Each line from the one with "The height and width of the screenshot is (532, 775)." through the last line below must be written out exactly. Do not copy pictures.

□ □ □ □

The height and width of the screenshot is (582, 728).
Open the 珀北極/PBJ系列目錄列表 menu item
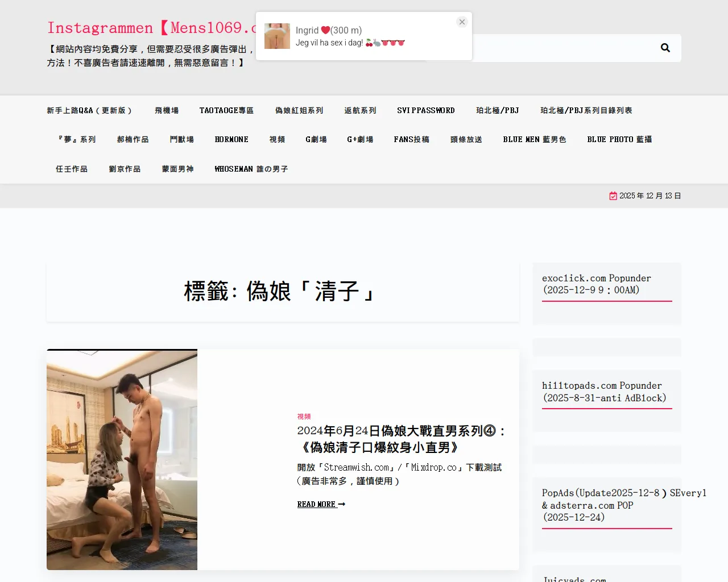(586, 110)
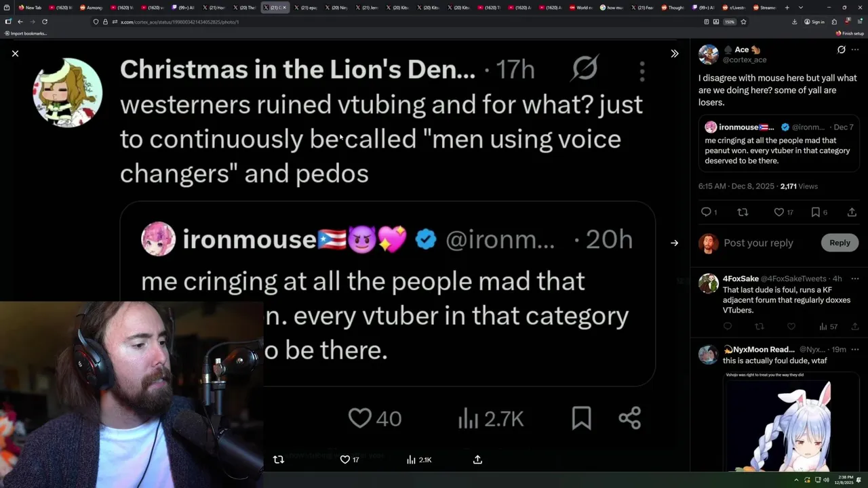
Task: Repost Ace's post from the sidebar
Action: click(743, 212)
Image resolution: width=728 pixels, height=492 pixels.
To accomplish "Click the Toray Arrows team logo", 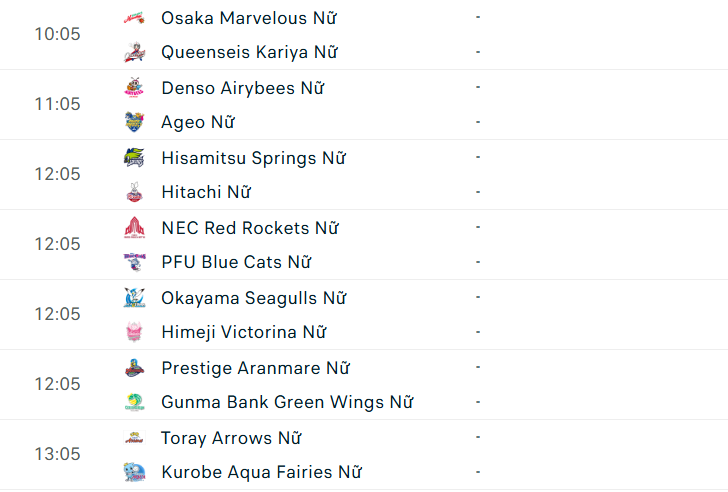I will pyautogui.click(x=134, y=438).
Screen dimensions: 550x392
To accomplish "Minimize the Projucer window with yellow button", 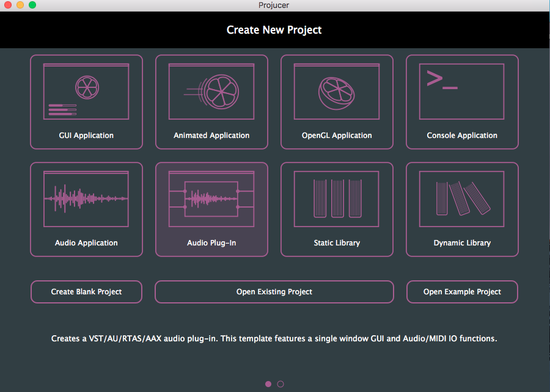I will pos(20,5).
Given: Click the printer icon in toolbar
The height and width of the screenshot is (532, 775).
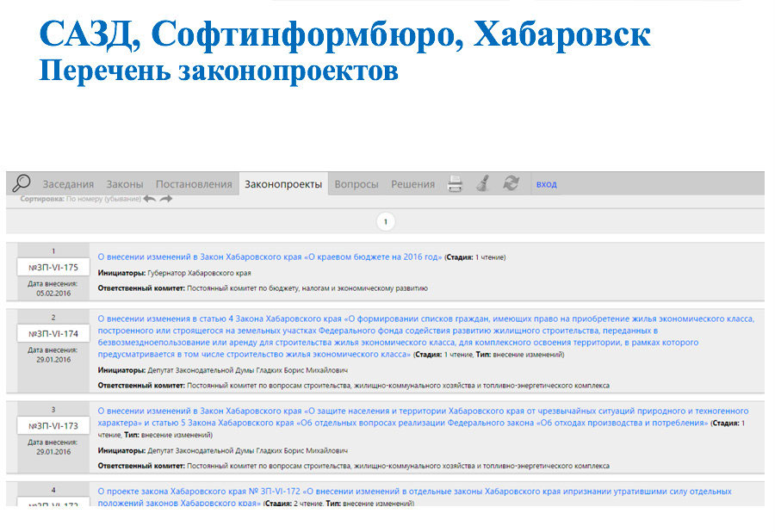Looking at the screenshot, I should [x=456, y=183].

□ □ □ □

Your response:
The height and width of the screenshot is (532, 775).
Looking at the screenshot, I should [x=456, y=183].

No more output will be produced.